KWADENDAMME BLUES FESTIVAL (Kwadendamme-NL-13 en 14/05/05)
Reeds
de 13de editie van dit populaire festival in Zeeland , op een
boogscheut van Goes.
Dit
jaar was er , naar aanleiding van de 10de verjaardag van het
overlijden van Rory Gallagher, gekozen voor een “Rory Gallagher Tribute Night”
met schilderijtentoonstelling incluis.
Volgens
de bende die reeds van vrijdag was vertrokken was het niet slecht doch slechts
de Ierse band Stagestruck en vooral de Engelse band Sinnerboy, haalden echt het
verwachte niveau.
Wat
ik vooral zat naar uit te kijken, was het programma van
zaterdag.
Voor de eerste maal door de
Westerscheldetunnel richting Zeeland. Een enige ervaring, want wie dacht dat
Handzame in het welbekende ‘Hol van Pluto’ lag, is waarschijnlijk nooit naar
Kwadendamme afgezakt.
Enfin , uiteindelijk toch gevonden, en iets te
laat want Maxwell Street was al begonnen. Niet getreurd want de schade was snel
ingehaald, na vijf minuten kijken stonden wij al met kippenvel. Marino was weer
in bloedvorm en toverde weer lekkere dingen uit zijn gitaar. Naar goede gewoonte
weer perfect bijgestaan door zijn “partner in cime” Willy De Vleesschouwer.

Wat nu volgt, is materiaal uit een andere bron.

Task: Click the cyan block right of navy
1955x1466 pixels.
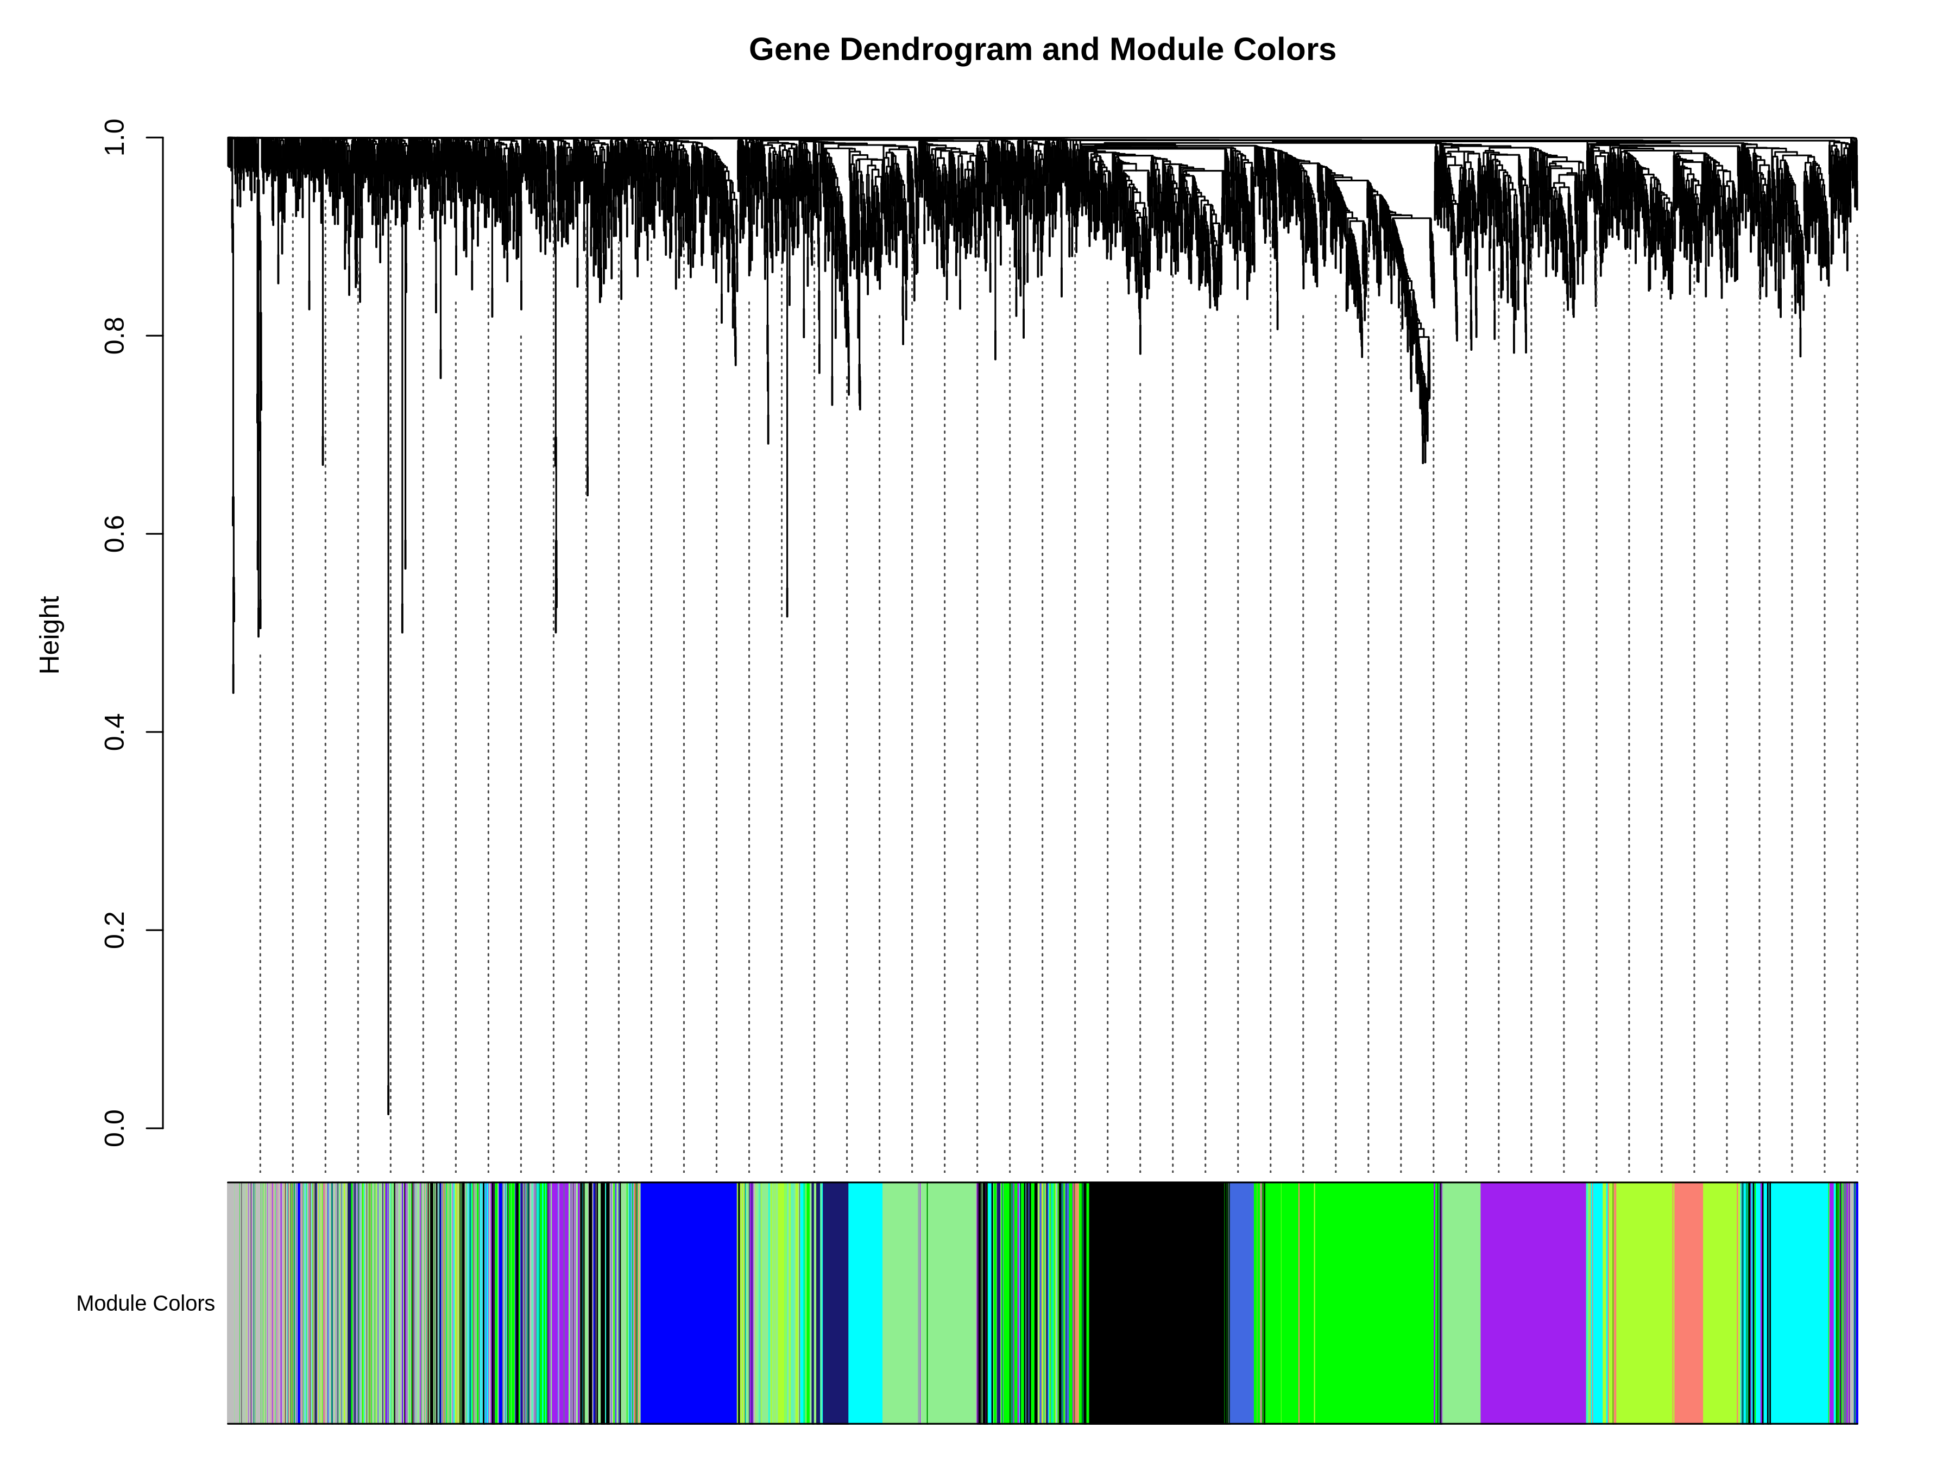Action: [865, 1303]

Verder hadden we op bas Rudi Brougnez (ex- Phil Clayton) en Johan Guidé
(Hideaway) op drums. We konden ons te goed doen aan lekkere shuffles bij
‘Kokomo’ of stevige boogielijnen op ‘Boogie All Night Long’ . B.B. King’s ‘The
Thrill Is Gone’ klonk stukken beter als op hun laatste cd en we konden lekkere
rocken op ‘Talk To Your Daughter’. Met
een “My name is Michael Jackson, keep the blues alive! “ nam Marino afscheid van een zeer dankbaar
publiek. Great, en dit was nog maar de eerste
band.
Na
een korte onderbreking, waar we buiten in de kleine tent konden genieten van
afwisselend Philippe Ménard en Herman Brock Jr , was het de beurt aan klasbak
Doug MacLeod.
‘
You Can’t Take My Blues’ rolde over de hoofden en ik had onmiddellijk beet dat
dit een zeer sterk optreden ging worden. Doug kennende kregen we ook het betere
fingerpickin’ werk te horen. Hij bracht een perfecte mix tussen stem en
gitaar.
Nummers als ‘My Good
Girl’ of het swingende ‘Big City Woman’ werden meer dan gesmaakt door de schare
aanwezigen die dicht bij het podium stonden. Verder weg hoorden we , jammer
genoeg, een storend geroezemoes. Maar dat heb je wel altijd bij akkoestische
optredens. Doug zorgde voor een goede communicatie tussen de nummers door ,
zoals bij de aankondiging van ‘Cold Rain’. Nam zelfs de tijd om de bottleneck
boven te halen bij ‘Wrong Kind Of Woman’ uit zijn nieuwe cd
‘Dubb’.
Het
geheel was zeer meeslepend, doorleefd en uit het leven gegrepen. Een fantastisch
optreden waarbij heel de tent plat ging bij ‘She Boogie’ en ‘East Texas
Sugar’.
Niets
dan grote kanonnen op deze dertiende editie. Buiten was de stem van Herman Brock
nog maar uitgestorven of binnen stoof de ‘Queen of Rockin’ Gospel Blues’ ofte
Sharrie Williams het podium op na een lang uitgesponnen soul-funky
instrumentaaltje.
Sharrie
beschikt met haar Wiseguys over een zeer sterke band met een perfecte drummer
die fantastische breaks uit zijn drumstel haalt. Al bij het eerste nummer ‘Hard
Travellin Woman’ (uit de gelijknamige nieuwe cd) werd de toon meteen gezet. Het
was geleden van Peer 2003 dat ik haar aan het werk had gezien en ik vond dat ze
nu een nog sterkere prestatie neerzette als toen. De sfeer zat er direct goed in
en hoewel er plots een klein dipje te horen was, werd dit onmiddellijk
rechtgezet door showman Pietro Taucher op keyboards. Deze gaf regelmatig een
toetsensolo weg en moest niet onderdoen voor jonge gitarist Lars Kutschke. Jimmy
en ikzelf kregen op Sharrie’s aanvraag zelfs een algeheel applaus en gaan nu
door het leven als de ‘Hat Brothers’.Een stevige ‘I’ve Got The Blues In My Hand’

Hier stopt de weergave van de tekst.